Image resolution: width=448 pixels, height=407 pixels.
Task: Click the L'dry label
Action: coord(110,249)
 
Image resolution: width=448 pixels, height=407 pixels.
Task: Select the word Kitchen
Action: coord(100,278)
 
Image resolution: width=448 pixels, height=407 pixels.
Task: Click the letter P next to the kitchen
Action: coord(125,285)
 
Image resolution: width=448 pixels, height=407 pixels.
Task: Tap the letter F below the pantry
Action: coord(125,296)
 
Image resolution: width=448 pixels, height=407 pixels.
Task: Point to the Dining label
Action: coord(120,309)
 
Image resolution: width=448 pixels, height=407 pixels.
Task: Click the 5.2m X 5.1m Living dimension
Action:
+++
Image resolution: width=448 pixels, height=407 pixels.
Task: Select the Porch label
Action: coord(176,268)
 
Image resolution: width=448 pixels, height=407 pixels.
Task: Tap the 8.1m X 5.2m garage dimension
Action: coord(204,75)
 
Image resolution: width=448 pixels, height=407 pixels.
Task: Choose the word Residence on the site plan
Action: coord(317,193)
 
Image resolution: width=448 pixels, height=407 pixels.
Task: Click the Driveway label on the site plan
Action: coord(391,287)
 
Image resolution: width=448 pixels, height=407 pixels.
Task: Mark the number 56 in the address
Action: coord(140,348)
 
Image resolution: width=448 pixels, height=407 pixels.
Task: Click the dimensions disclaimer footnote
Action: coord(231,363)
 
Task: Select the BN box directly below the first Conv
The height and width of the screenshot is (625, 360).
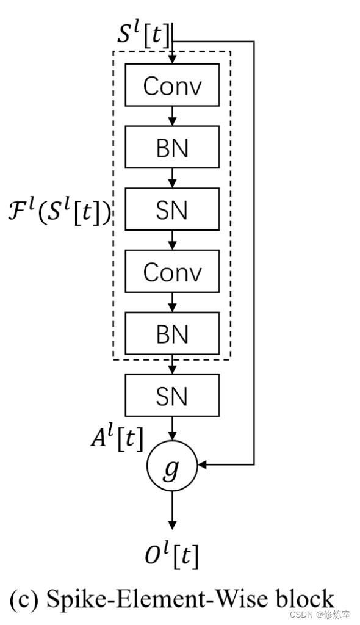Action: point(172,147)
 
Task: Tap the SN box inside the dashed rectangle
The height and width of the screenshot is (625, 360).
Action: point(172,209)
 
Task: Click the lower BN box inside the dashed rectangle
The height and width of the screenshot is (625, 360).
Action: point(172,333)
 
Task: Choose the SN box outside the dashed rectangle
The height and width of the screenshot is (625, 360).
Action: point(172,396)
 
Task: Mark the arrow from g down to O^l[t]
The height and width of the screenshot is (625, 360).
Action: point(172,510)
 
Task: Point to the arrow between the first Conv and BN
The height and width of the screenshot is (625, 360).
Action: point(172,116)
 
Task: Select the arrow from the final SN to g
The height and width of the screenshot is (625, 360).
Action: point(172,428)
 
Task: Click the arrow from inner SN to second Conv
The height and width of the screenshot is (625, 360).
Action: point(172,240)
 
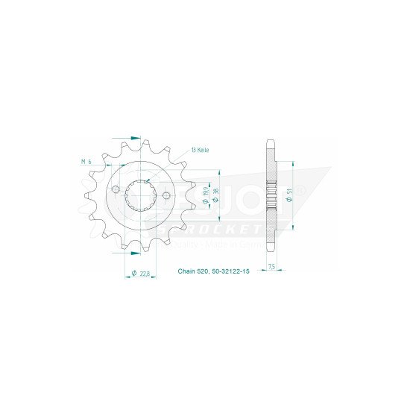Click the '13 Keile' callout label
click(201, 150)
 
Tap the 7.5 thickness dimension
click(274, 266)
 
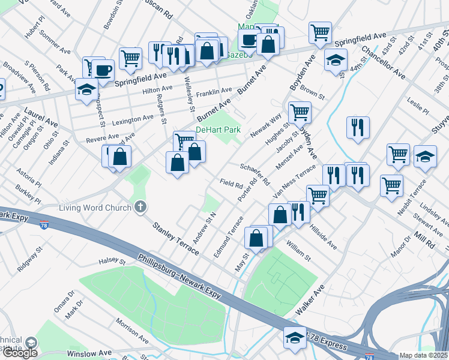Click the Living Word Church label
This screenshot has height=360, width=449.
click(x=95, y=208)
+++
What you will do: Return word for word the lines of the entries beginning with the line that contains "Task: Mark the arrow from g down to O^l[t]" and continuing through the line that contains "click(x=95, y=208)". Omit the pictures.

The solution:
Task: Mark the arrow from g down to O^l[t]
The height and width of the screenshot is (625, 360).
Action: point(172,510)
 
Task: Point to the arrow between the first Conv and BN
The height and width of the screenshot is (625, 360).
Action: point(172,116)
 
Task: Select the arrow from the final SN to g
The height and width of the screenshot is (625, 360).
Action: point(172,428)
 
Task: Click the arrow from inner SN to second Conv
The height and width of the screenshot is (625, 360).
Action: point(172,240)
 
Click the '13 Keile' callout label
click(201, 150)
 
Tap the 7.5 thickness dimension
click(274, 266)
 
Click the Living Word Church label
This screenshot has height=360, width=449.
click(x=95, y=208)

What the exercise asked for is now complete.